Cela aurait pu être le dernier match de Coupe du monde de Luka Modric. Mais pour prolonger le plaisir, la Croatie s'est trouvé un autre héros, Dominik Livakovic, le gardien qui a écoeuré les Brésiliens vendredi pour envoyer les Vatreni en demi-finale du Mondial-2022. 

"Ne sous-estimez jamais un Croate", avait prévenu le sélectionneur Zlatko Dalic. Surtout s'il est gardien de but et surtout s'il vient de la petite cité de Zadar, joli port de la côte adriatique. 

C'est là qu'est né Danijel Subasic; c'est de là aussi que vient Livakovic, 27 ans, son successeur dans les buts croates. 

Comme son aîné en 2018, il a qualifié les "Ardents" à l'issue de séances de tirs au but en huitièmes, puis en quarts de finale. 

Les victimes de Subasic étaient le Danemark puis l'hôte russe. Livakovic était sur le banc. Cette fois, c'est lui qui a endossé le rôle du bourreau.

Contre le Japon en huitièmes (0-0 après prolongation), il était déjà devenu le troisième gardien de l'histoire à ne concéder aucun des trois premiers tirs au but dans un Mondial, un club très select où il a rejoint... Subasic. 

Face au Brésil, candidat proclamé à un sixième sacre, la marche était encore plus haute, avec pour enjeu une incroyable deuxième demi-finale consécutive pour ce petit pays de moins de 4 millions d'habitants. Mais Livakovic n'a pas tremblé, arrêtant d'entrée la tentative de Rodrygo avant que son poteau droit ne repousse celle de Marquinhos pour sceller le sort du match.

Le gardien du Dinamo Zagreb n'avait pas attendu cette terrible épreuve pour immiscer le doute chez les Brésiliens. Du genou, du bras, du pied, tel un gardien de handball parfois (46, 55, 66, 76, 120+2), il a écoeuré les Neymar, Richarlison, Paqueta, et autres Casemiro. 

Il a fait la différence

"Il a fait la différence tout au long du match", "dans des moments cruciaux" avant que son premier tir au but arrêté "ne nous donne confiance".

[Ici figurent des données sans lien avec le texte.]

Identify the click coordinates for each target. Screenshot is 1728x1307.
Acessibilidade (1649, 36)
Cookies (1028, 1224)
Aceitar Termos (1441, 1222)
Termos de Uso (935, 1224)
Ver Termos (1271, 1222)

Aucun tireur croate n'a manqué sa tentative. "Le héros Livi a détruit les rêves de la superpuissance" brésilienne, a titré sur son site internet le quotidien Jutarnji List dès le coup de sifflet final.

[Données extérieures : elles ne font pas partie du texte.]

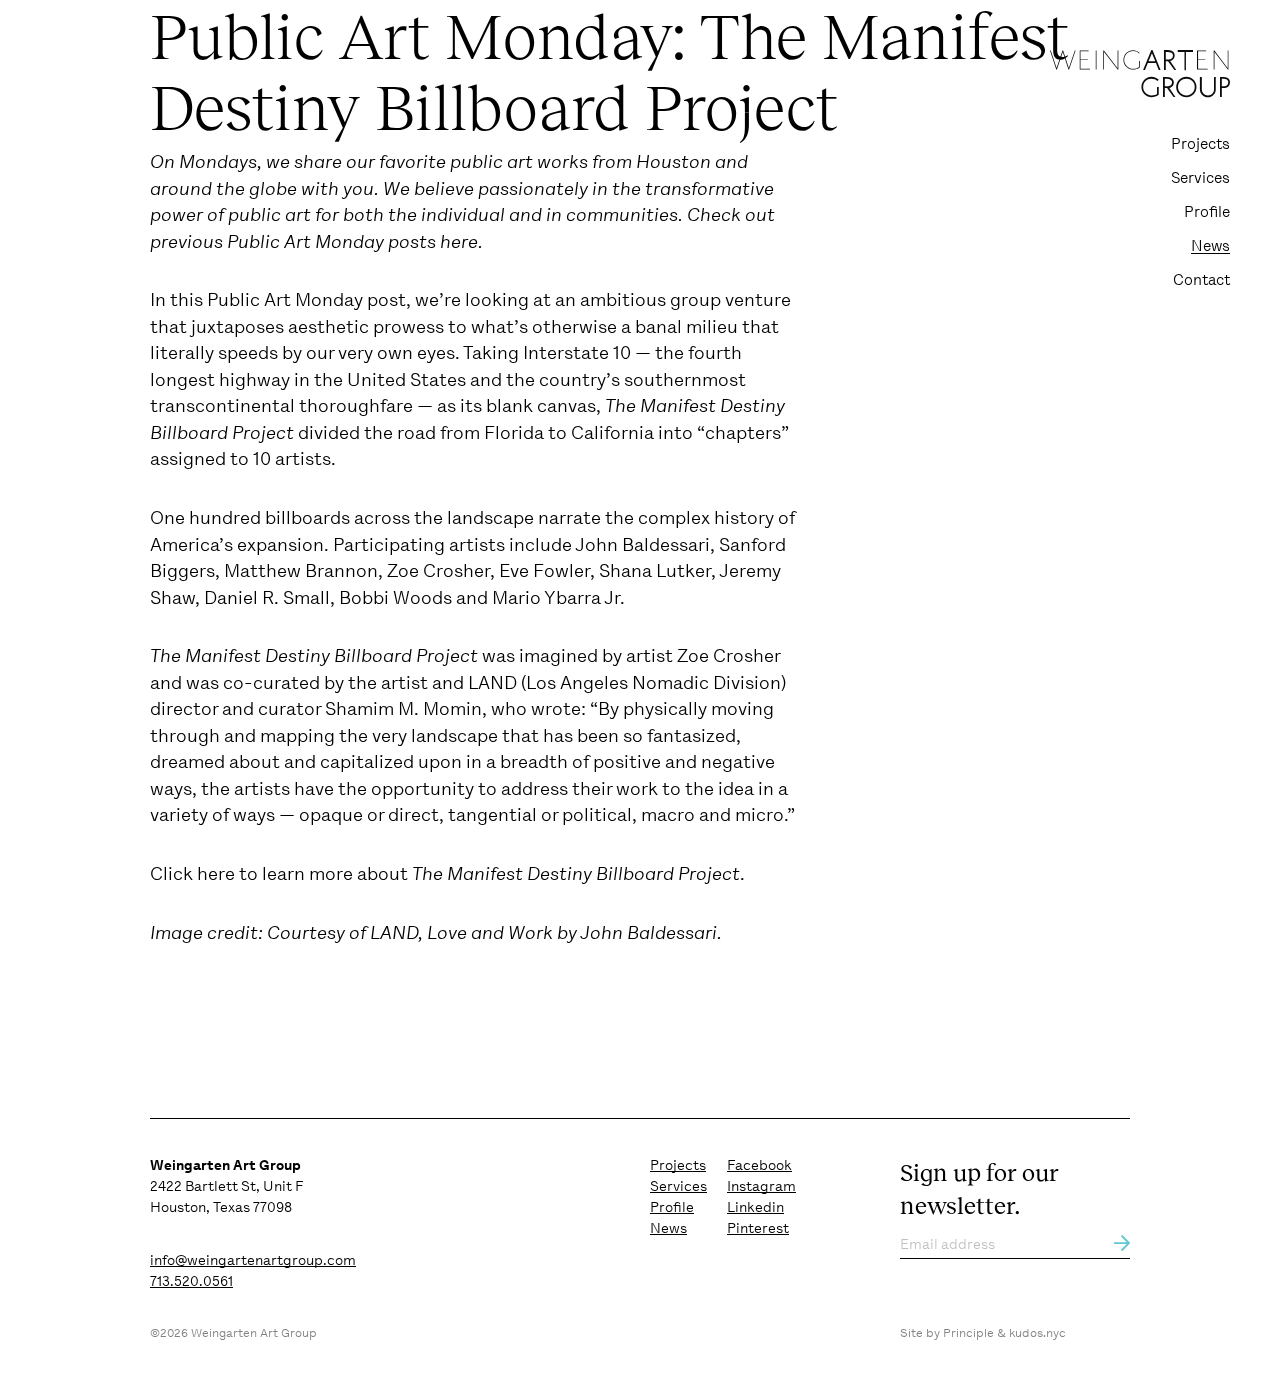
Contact (1201, 280)
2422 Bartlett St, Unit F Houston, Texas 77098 (226, 1186)
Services (1200, 178)
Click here (192, 873)
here (459, 241)
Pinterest (758, 1228)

Certes, Neymar s'est joué de lui sur l'ouverture du score (105e+1), mais l'égalisation de son équipier du Dinamo Zagreb Bruno Petkovic a remis les équipes à égalité.  

Etre sous-estimé Livakovic sait ce que c'est. Après le Mondial-2018, c'est Lovre Kalinic qui semblait tenir la pole position pour la succession de Subasic. Mais des blessures puis une forme vacillante du gardien du Hajduk Split ont fait le jeu de Livakovic. Qui se savait observé de près.

Après la qualification contre le Japon, "quand les joueurs ont couru vers lui, comme ils l'avaient fait avec Subasic il y a quatre ans, il a semblé soulagé", "débarrassé de la colère, de la peur et de l'insécurité", a écrit le quotidien Vecernji List. "Il a dû combattre les doutes, les critiques, mais avant tout lui-même", selon le journal. 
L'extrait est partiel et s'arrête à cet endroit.